New mechanisms for non-porative ultrasound stimulation of cargo delivery to cell cytosol with targeted perfluorocarbon nanoparticles.

The cell membrane constitutes a major barrier for non-endocytotic intracellular delivery of therapeutic molecules from drug delivery vehicles. Existing approaches to breaching the cell membrane include cavitational ultrasound (with microbubbles), electroporation and cell-penetrating peptides. We report the use of diagnostic ultrasound for intracellular delivery of therapeutic bulky cargo with the use of molecularly targeted liquid perfluorocarbon (PFC) nanoparticles. To demonstrate the concept, we used a lipid with a surrogate polar head group, nanogold-DPPE, incorporated into the nanoparticle lipid monolayer. Melanoma cells were incubated with nanogold particles and this was followed by insonication with continuous wave ultrasound (2.25 MHz, 5 min, 0.6 MPa). Cells not exposed to ultrasound showed gold particles partitioned only in the outer bilayer of the cell membrane with no evidence of the intracellular transit of nanogold.
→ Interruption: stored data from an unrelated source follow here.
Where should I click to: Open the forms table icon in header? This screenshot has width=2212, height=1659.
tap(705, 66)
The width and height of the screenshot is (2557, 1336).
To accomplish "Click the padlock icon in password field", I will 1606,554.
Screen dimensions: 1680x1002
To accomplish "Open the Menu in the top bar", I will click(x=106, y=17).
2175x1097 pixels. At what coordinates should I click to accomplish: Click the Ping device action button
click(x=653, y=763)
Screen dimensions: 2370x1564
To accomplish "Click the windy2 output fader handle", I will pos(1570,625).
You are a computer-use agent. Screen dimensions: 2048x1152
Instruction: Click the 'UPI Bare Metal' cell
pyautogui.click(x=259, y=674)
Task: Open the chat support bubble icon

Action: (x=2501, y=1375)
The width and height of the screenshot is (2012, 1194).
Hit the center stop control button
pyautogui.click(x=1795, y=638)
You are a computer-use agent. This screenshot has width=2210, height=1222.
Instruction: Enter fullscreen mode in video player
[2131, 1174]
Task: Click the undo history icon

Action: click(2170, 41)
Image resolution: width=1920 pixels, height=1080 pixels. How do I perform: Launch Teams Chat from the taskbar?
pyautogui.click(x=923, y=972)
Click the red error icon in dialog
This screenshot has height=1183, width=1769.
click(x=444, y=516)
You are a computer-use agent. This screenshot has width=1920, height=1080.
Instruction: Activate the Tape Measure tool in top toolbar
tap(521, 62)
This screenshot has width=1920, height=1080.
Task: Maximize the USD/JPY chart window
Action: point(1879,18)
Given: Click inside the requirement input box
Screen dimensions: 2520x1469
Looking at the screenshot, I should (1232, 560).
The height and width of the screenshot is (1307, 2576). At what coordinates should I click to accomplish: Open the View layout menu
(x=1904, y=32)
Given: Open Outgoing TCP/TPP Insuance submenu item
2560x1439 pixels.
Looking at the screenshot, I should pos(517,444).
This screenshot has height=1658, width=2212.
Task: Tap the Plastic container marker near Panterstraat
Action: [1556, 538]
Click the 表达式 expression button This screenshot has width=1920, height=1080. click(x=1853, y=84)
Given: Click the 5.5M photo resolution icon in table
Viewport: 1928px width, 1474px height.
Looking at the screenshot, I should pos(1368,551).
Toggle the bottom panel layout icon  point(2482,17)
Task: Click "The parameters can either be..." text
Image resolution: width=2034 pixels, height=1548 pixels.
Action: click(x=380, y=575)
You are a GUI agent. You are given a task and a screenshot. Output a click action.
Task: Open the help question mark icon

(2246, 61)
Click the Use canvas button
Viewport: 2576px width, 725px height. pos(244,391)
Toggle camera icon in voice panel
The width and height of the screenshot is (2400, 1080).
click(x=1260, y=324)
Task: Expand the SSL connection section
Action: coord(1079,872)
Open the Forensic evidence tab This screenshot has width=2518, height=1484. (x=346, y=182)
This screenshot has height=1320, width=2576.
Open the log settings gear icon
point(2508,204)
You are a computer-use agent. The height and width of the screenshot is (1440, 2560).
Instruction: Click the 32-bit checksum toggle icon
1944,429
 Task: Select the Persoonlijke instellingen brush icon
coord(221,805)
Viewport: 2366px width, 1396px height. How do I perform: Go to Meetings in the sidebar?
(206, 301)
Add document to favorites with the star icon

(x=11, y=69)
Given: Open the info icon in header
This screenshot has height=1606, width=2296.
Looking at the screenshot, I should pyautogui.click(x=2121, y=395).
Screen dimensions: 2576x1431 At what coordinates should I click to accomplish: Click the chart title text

However, the cells exposed to ultrasound exhibited numerous nanogold-DPPE components inside the cell that appeared polarized inside intracellular vesicles demonstrating cellular uptake and trafficking. Further, ultrasound-exposed cells manifested no incorporation of calcein or the release of lactate dehydrogenase. These observations are consistent with a mechanism that suggests that ultrasound is capable of stimulating the intracellular delivery of therapeutic molecules via non-porative mechanisms. Therefore, non-cavitational adjunctive ultrasound offers a novel paradigm in intracellular cargo delivery from PFC nanoparticles.